IT companies are facing massive hurdles due to the growing automation and the COVID-19 pandemic that has left many people unemployed.
Numerous Indian tech giants reported huge dips in the total strength of their employees for the first time in the latest quarter due to less hiring and cost-cutting measures which left some employees out due to the Coronavirus pandemic.
Every year these software companies add a huge number of new graduates and are added as a strong indicator for the growth of the IT sector in the country. However, the trend of new jobs has been falling in the last few years due to automation. The pandemic has worsened growth further.
Adoption of automation by the IT companies has resulted in reducing the number of new hires and also left an impact on existing jobs. It is believed that increasing automation adoption can handle 70 percent of the current workload without the need for humans to intervene.
The COVID-19 pandemic has added to the declining jobs in the IT sectors. Hearsay suggests that clients may reduce outsourcing of their work, which is adding to the fear of more job losses in the future; the recovery in this sector is not clear yet.
The COVID quarter
For the COVID quarter (April-June), Infosys job count went down by 3,138, TEC by 4,786, Wipro by 1082, HCL Technologies by 136, and Tech Mahindra by 1820. In total, the decline in job count is 10,962 people.

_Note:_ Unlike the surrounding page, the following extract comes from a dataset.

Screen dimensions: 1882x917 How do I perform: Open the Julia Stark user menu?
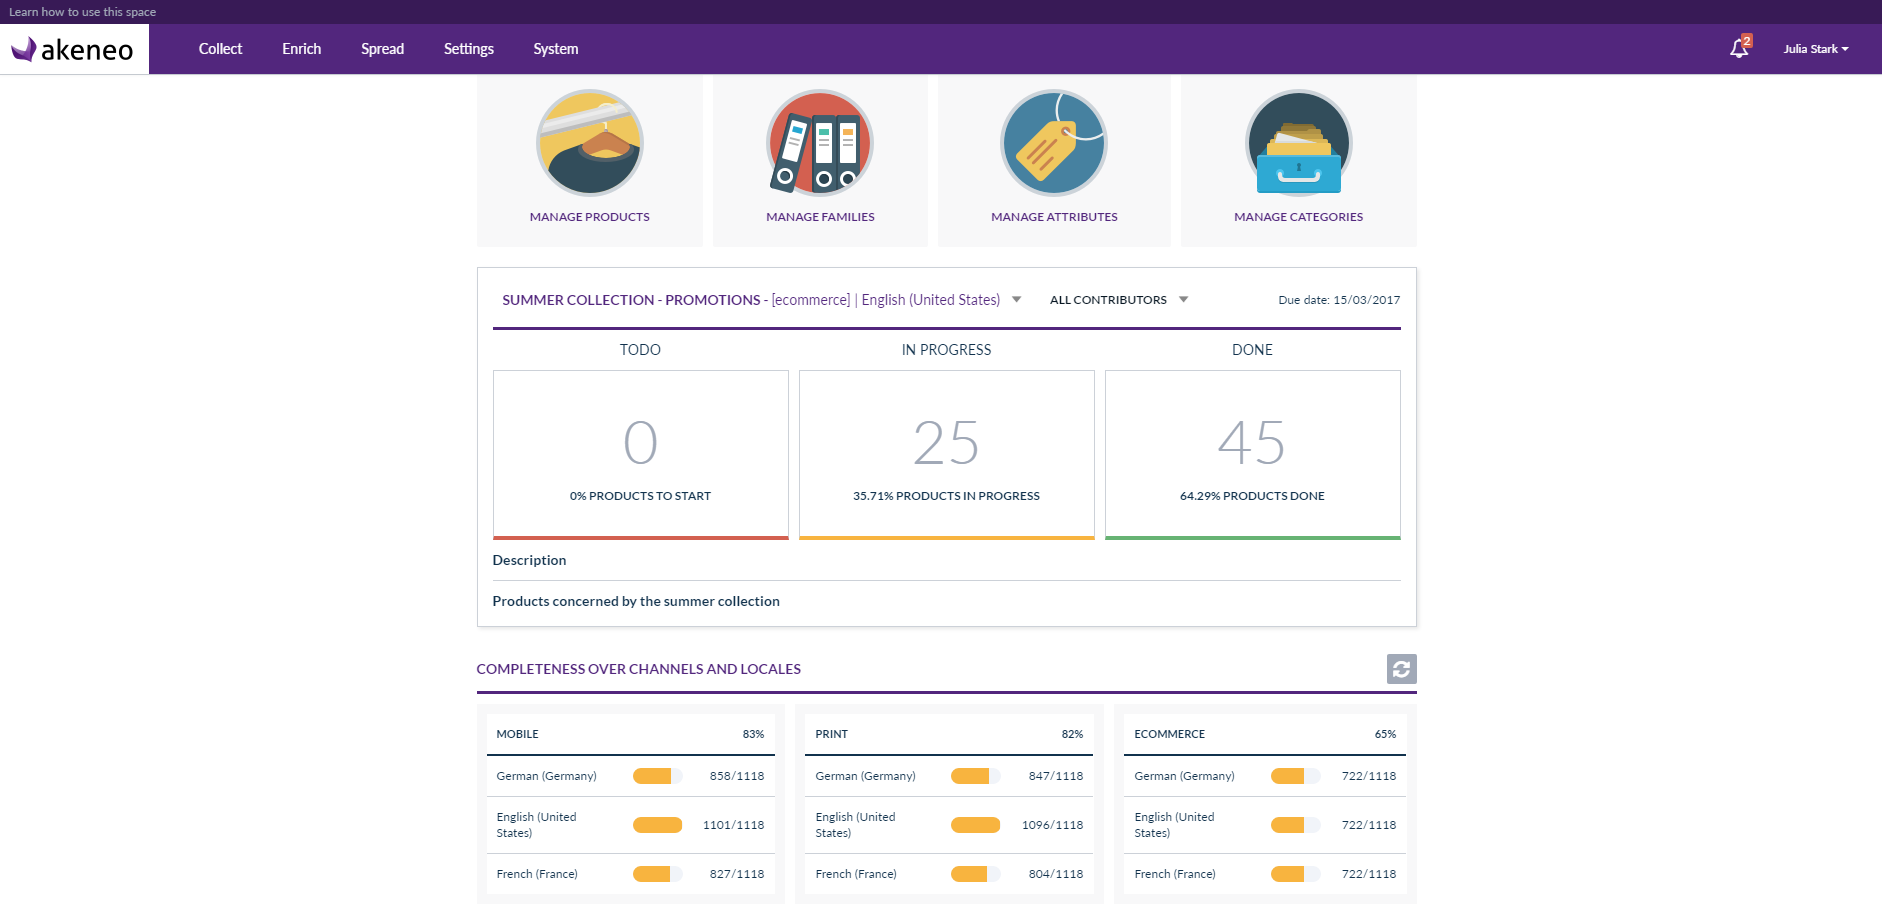click(x=1815, y=49)
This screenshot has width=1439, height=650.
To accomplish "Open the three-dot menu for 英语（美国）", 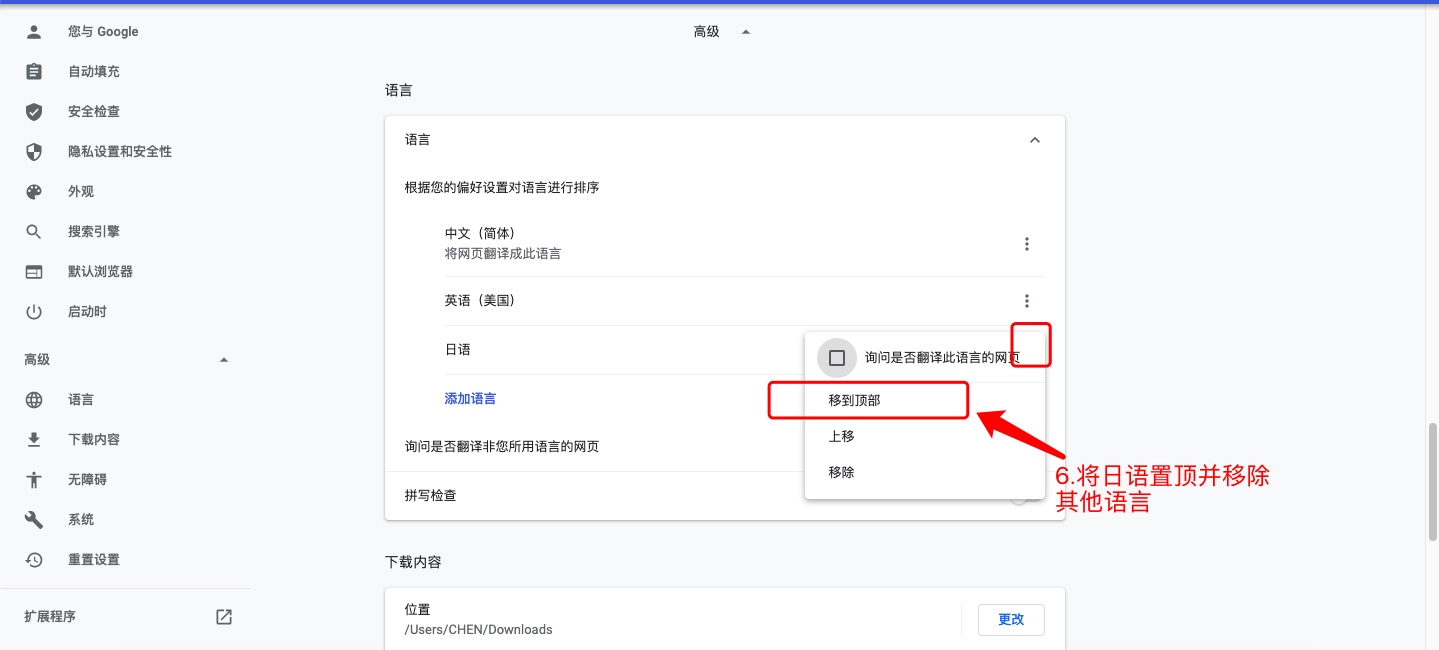I will pyautogui.click(x=1026, y=300).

These people left the software companies during the COVID hit quarter.
Before the lockdown, total number of employees at TCS stood at 4,48,462 and later in June the number fell to 4,43,676. Infosys, in total, has 2,42,371 employees, and this number fell to 2,39,233. Noida-based HCL’s total count of employees before the lockdown was 1,50,423 after two months, the number fell to 1,50,287.
Wipro in total had 1,82,886 employees in March, and this number fell to 1,81,804. While Tech Mahindra’s headcount was 1,25,236 before lockdown, later in June, the number fell to 1,23,416.
Demand for freshers has also dropped, with some companies hiring through the hiring process and others offering fewer jobs than they did before. Nearly 70 percent decline in demand for professionals with 0-3 years of experience band. The demand for workforce in the BPO/IT sector fell drastically by 60 percent.
The pre-existing economic slowdown
IT companies’ growth was scaling down in the last few years due to the global slowdown. Accenture is a prime example: the company reported revenue growth of 11 percent, which fell to 9.5 percent and 9 percent in the first and sector quarters of 2019. This shows the slowing trend started in these companies.
However, industry experts are predicting that the sector will jump back to double-digit growth by converting digital challenges faced by customers into revenue along with off-shore engineering services and product development will continue but the traditional application and infrastructure support will go down as automation will cut down the need for human power.